Friends, family, strangers...Americans young and old....I apologize to you all tonight because I fear I may have just lost the war. I was on a patrol tonight with my squad...we had to go firm in a house because engineers were going to blast away the remnants of the bombed out bridge. We were sitting around, socializing with a group of young Iraqi men, when the conversation turned to athletics. Well, one of them thought that he was pretty strong and flexed his arm for us...of course, my friends, my comrades, my brothers-in-arms, decide to throw me under the bus and say that I was much stronger. So this Iraqi makes me flex for him...I'm not gonna lie, I was a lot bigger.
It doesn't end there. Suddenly this Iraqi challenges me to an arm wrestling contest. I immediately have a flashback. Suddenly its 2003, I'm at the Music City Bowl in Nashville, TN for a football game. I'm drunk at an Irish bar on New Year's Eve...suddenly an Irishman taps me on the shoulder. I turn around...he's about the size of a leprachaun. He gets to the point, he thinks he can whoop me in arm wrestling...I tell him no thanks...he insists...I say no...he buys me a Guinness...I say okay...I almost lose.

----------

■ Problem A
Write out the passage of the post that begins at the words "It doesn't end" and stops after "okay...I almost lose.".
The rows that follow are unrelated to the post.

[Rows from a pointing dataset]
----------

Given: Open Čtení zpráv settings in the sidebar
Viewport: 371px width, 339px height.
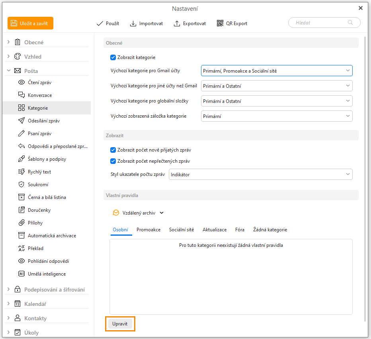Looking at the screenshot, I should [39, 83].
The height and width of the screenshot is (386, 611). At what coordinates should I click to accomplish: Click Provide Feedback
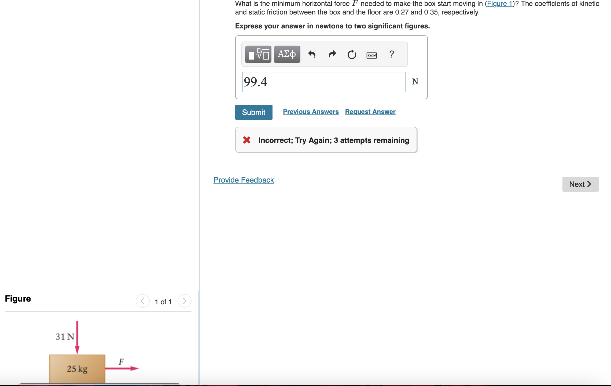coord(243,180)
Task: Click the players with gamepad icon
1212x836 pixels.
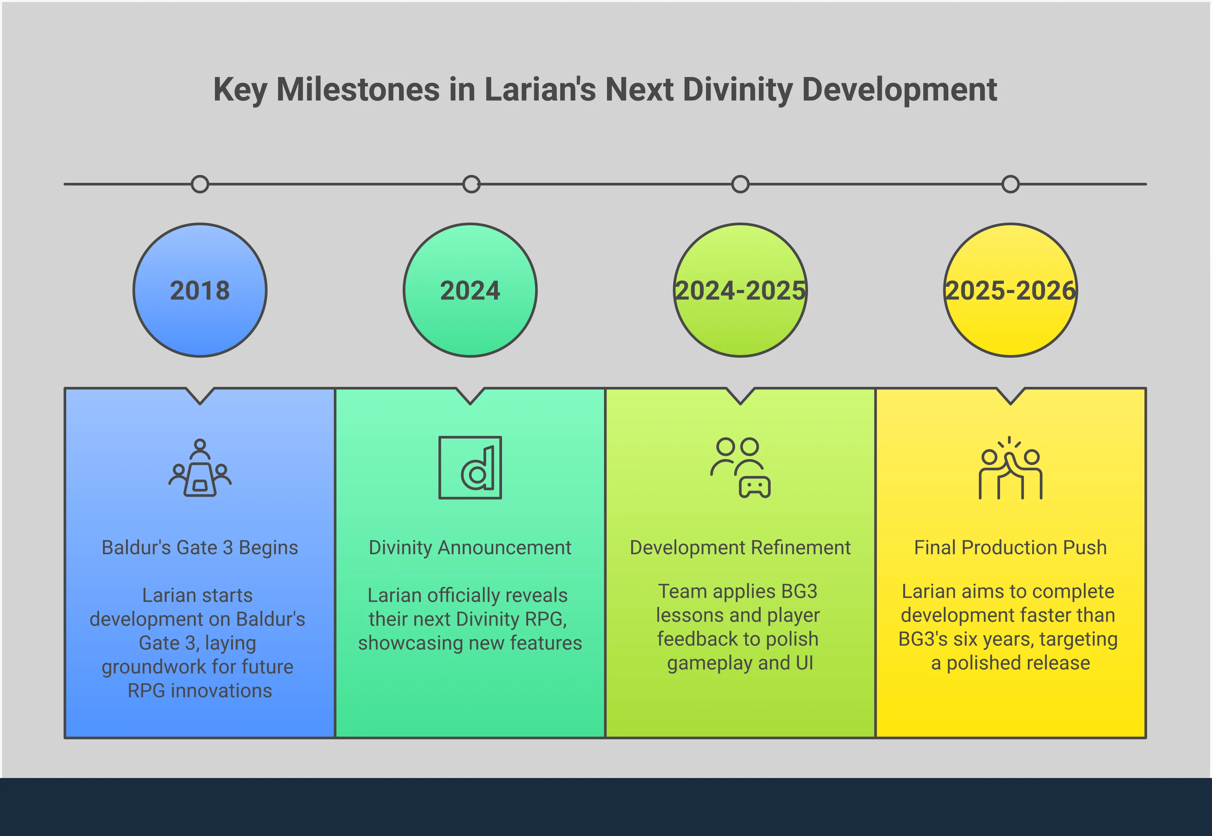Action: 740,467
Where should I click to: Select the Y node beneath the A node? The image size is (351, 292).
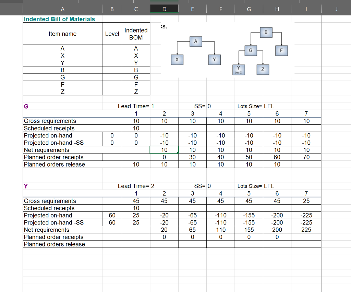[214, 60]
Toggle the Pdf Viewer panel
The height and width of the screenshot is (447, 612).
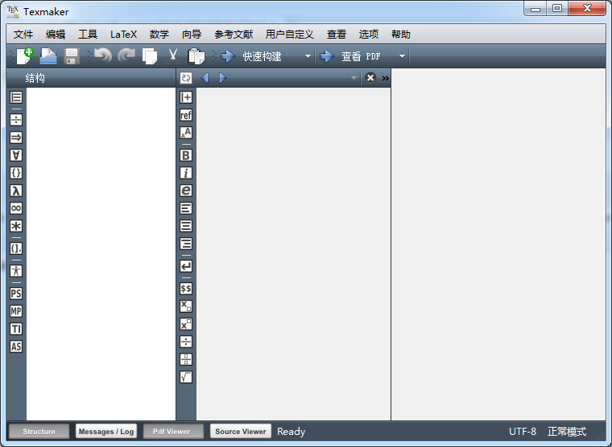[x=173, y=431]
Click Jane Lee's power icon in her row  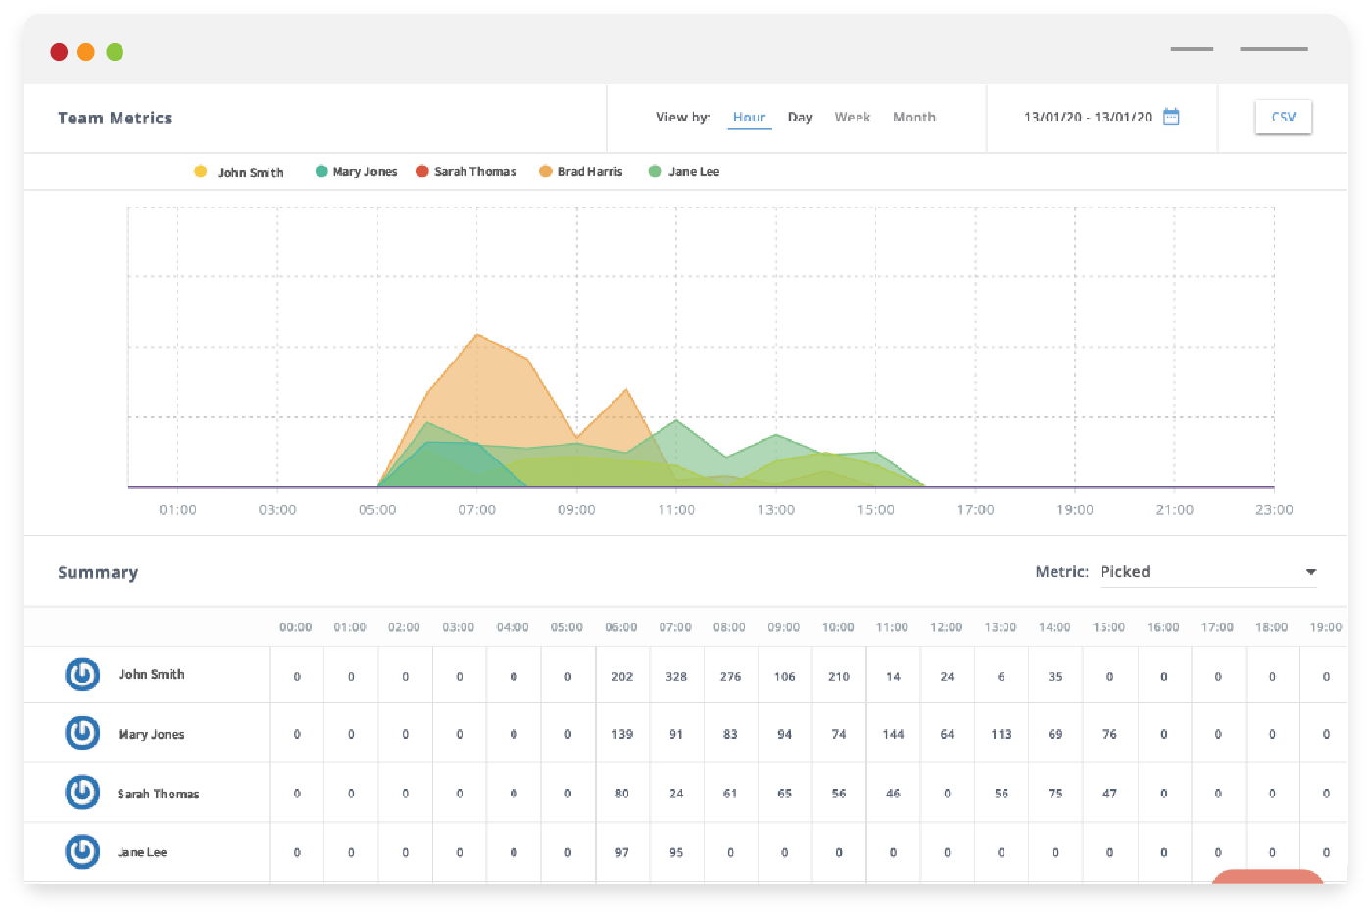[82, 851]
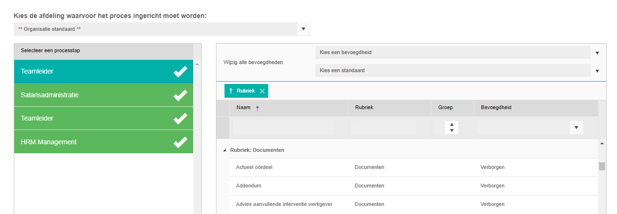Image resolution: width=617 pixels, height=214 pixels.
Task: Select the HRM Management process step
Action: click(x=103, y=142)
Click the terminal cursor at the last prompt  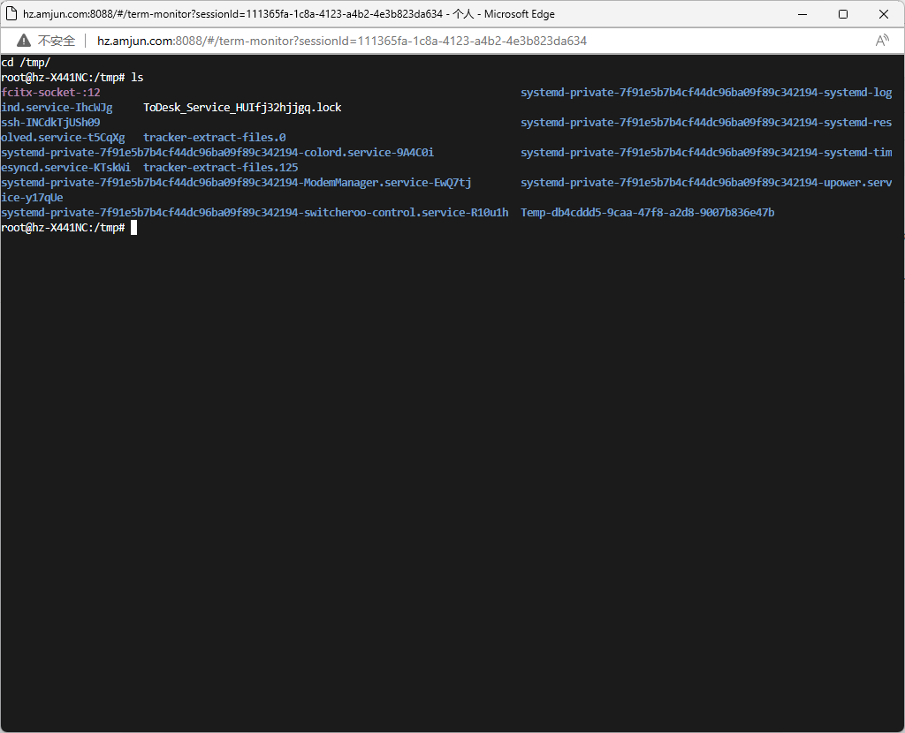[134, 228]
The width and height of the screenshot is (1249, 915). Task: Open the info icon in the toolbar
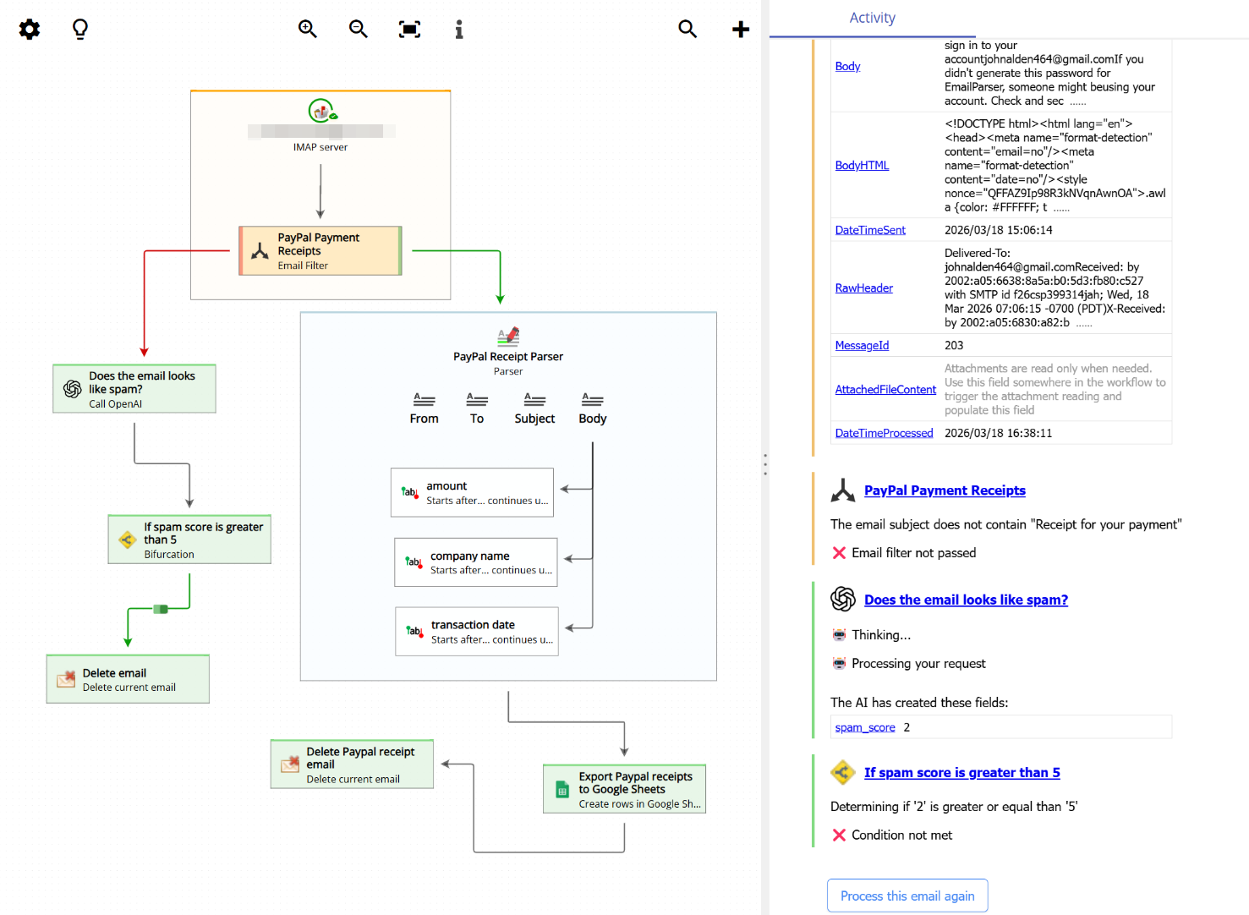coord(459,29)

----------

■ Problem B
Put the rows from the line containing "Toggle the Pdf Viewer panel" through the line containing "[x=173, y=431]" into a JSON list of strings, one string per line, with blank lines omitted. Leave the pictures out.

■ Expected answer A
It doesn't end there. Suddenly this Iraqi challenges me to an arm wrestling contest. I immediately have a flashback. Suddenly its 2003, I'm at the Music City Bowl in Nashville, TN for a football game. I'm drunk at an Irish bar on New Year's Eve...suddenly an Irishman taps me on the shoulder. I turn around...he's about the size of a leprachaun. He gets to the point, he thinks he can whoop me in arm wrestling...I tell him no thanks...he insists...I say no...he buys me a Guinness...I say okay...I almost lose.

■ Expected answer B
[
  "Toggle the Pdf Viewer panel",
  "The height and width of the screenshot is (447, 612).",
  "[x=173, y=431]"
]